In the hot house: How high temperatures impact greenhouse tomato fruit development
High temperatures can lead to physiological disorders such as fruit cracking, green shoulder, sunscald and goldspot.
May 26, 2022 By Dr. Fadi Al-Daoud and Dr. Xiuming Hao
In the dog days of summer, temperatures in Ontario vegetable greenhouses can surpass 30 °C for days on end. Understanding how such high temperatures affect the growth and development of greenhouse crops is an important first step in learning how to grow vegetables in hot greenhouse conditions.
Tomato fruit development and maturation
Development of the tomato fruit can be divided into three main stages.
Stage 1 is characterized by cell division that occurs within 10 days after fertilization. This is followed by Stage 2 between 10 to 40 days after fertilization when cells grow and expand.
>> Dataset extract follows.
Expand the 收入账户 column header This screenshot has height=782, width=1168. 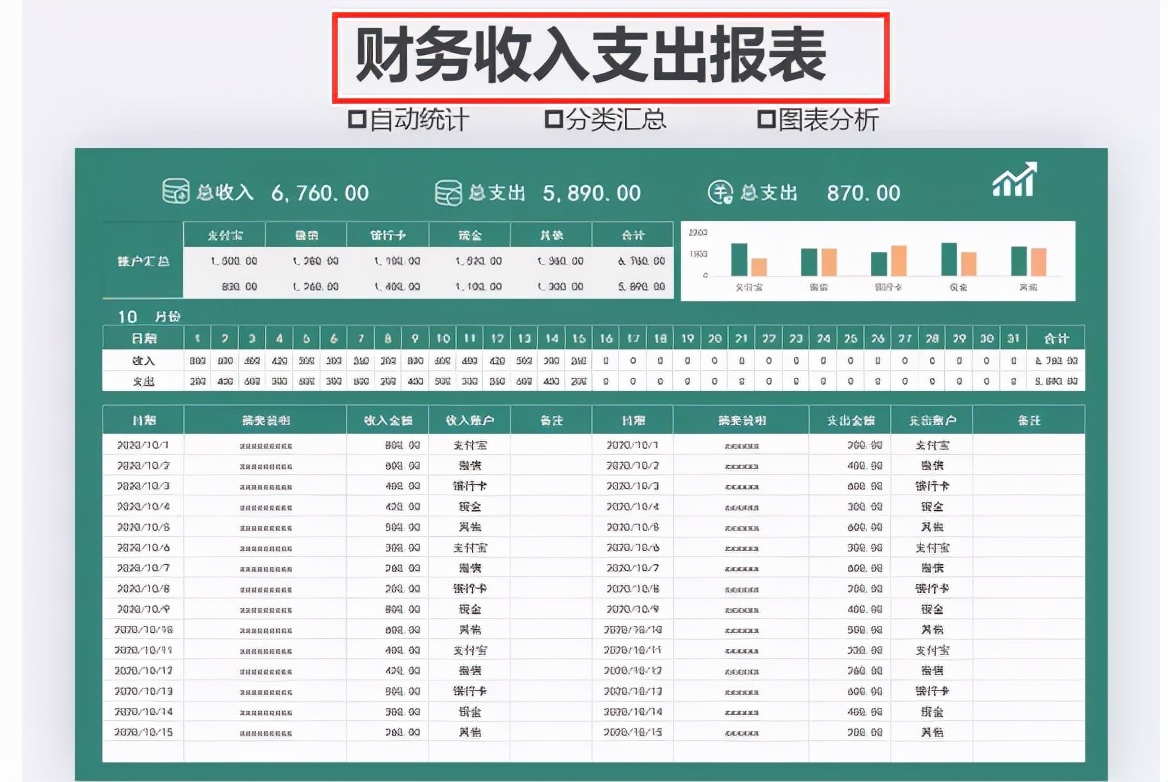[470, 420]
The final stage, Stage 3, includes ripening and maturation of the fruit after it has reached its final size.
Dramatic metabolic changes occur as the tomato fruit develops from a green organ able to undergo photosynthesis, to a red fruit that is full of sugars, organic acids, vitamins A, B and C, lycopene and potassium. These compounds accumulate in the fruit at different stages of development. For example, organic acids and starch accumulate during Stage 2 and in the early phases of Stage 3. Whereas during the final stages of ripening in Stage 3, organic acid and starch levels drop, and sugar and lycopene levels increase.
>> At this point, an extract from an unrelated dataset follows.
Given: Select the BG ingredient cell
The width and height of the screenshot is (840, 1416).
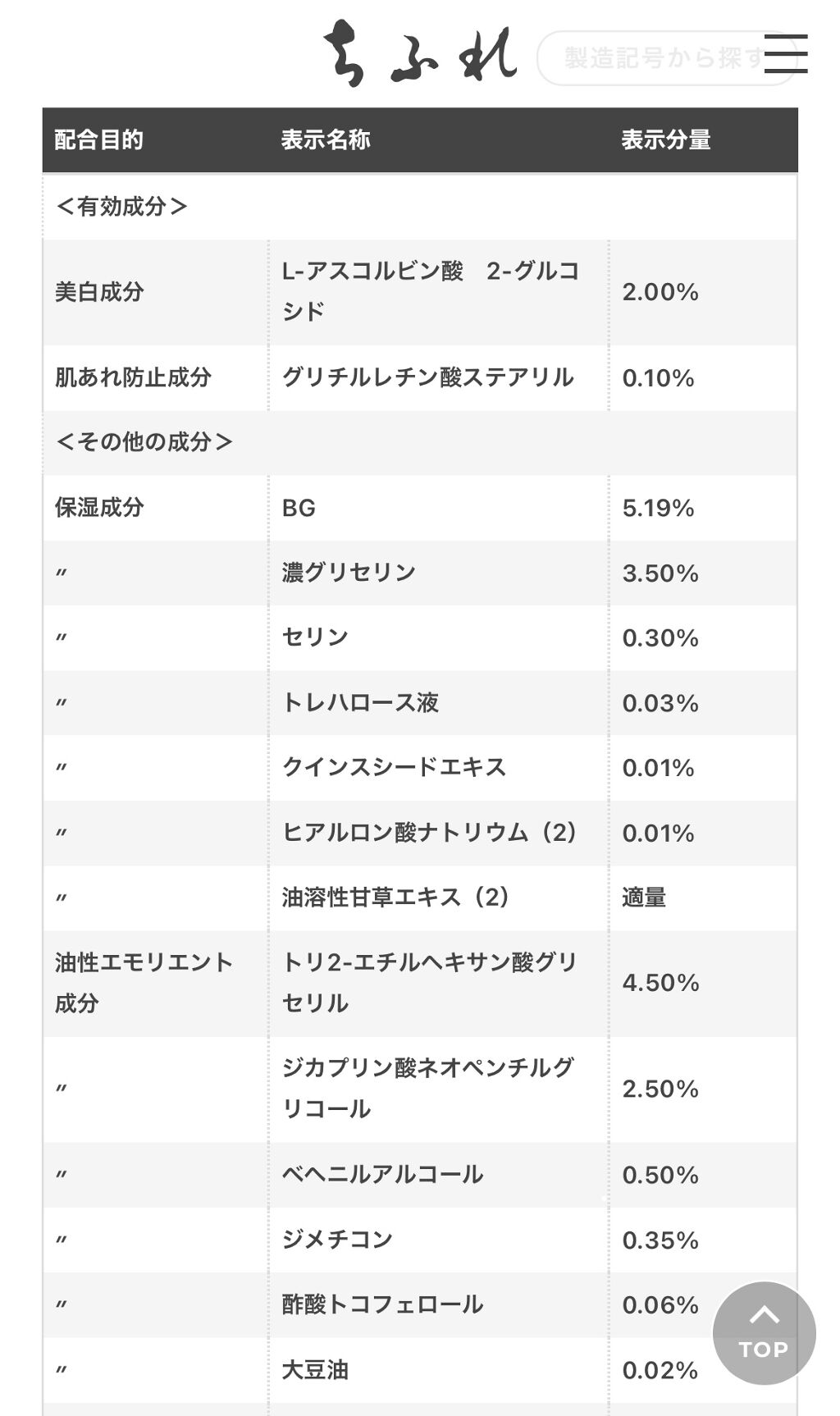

The colour change that occurs during late maturation is partly the result of the chloroplasts in the cells (which give the fruit its green colour and are responsible for photosynthesis) changing into chromoplasts (which store carotenoids including lycopene that give the fruit its red colour). The maturation of tomato fruit is influenced by a number of plant hormones including ethylene, auxin, abscisic acid, and brassinosteroids. Some of these phytohormones promote fruit ripening (ethylene, abscisic acid, and brassinosteroids) while other inhibit it (auxin). Hormone levels also change with fruit development. Stage 1 is characterized by an increase in auxin levels, Stage 2 is associated with an increase in abscisic acid levels, whereas ethylene accumulates during the final phases of fruit maturation and ripening in Stage 3. In fact, there is a dramatic 100 to 300 times increase in ethylene production and respiration rate as the tomato fruit matures. These ethylene-dependent changes allow tomatoes to mature and ripen after harvest, and that is why tomatoes are known as “climacteric fruit.” Non-climacteric fruits, like strawberries, do not mature after harvest.
High temperatures affect each stage of tomato fruit development.
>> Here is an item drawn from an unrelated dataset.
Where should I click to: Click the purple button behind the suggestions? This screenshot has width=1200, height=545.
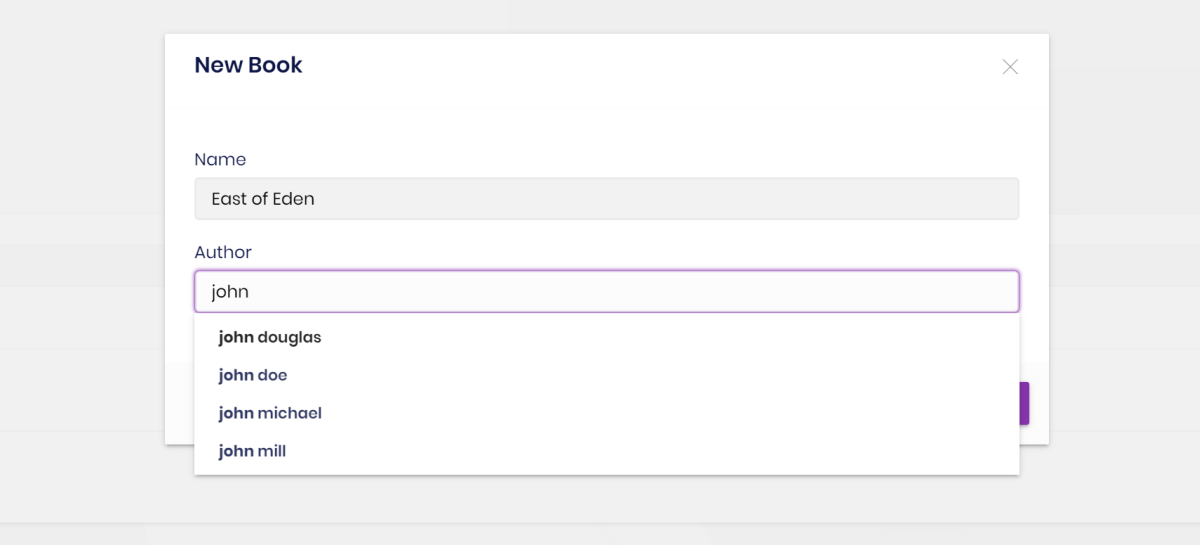click(x=1024, y=403)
If greenhouse temperatures surpass 30 °C, fertilization fails and fruit set is reduced in Stage 1. Fruit development in Stage 2 and fruit ripening in Stage 3 also suffer under these conditions leading to the development of a number of physiological disorders. These disorders include fruit cracking, green shoulder, sunscald, and goldspot.
Heat stress increases respiration rate and decreases photosynthesis in the plant as a whole. High temperatures and direct sunlight also alter the development of chromoplasts that store lycopene, and they directly reduce the level of lycopene (red colour) in the fruit by stimulating its conversion into β-carotene (yellow colour). Lycopene formation is inhibited if temperatures are over 30 °C, whereas production of β-carotene continues up to 40 °C. This leads to accumulation of carotene and reduction of lycopene in high heat.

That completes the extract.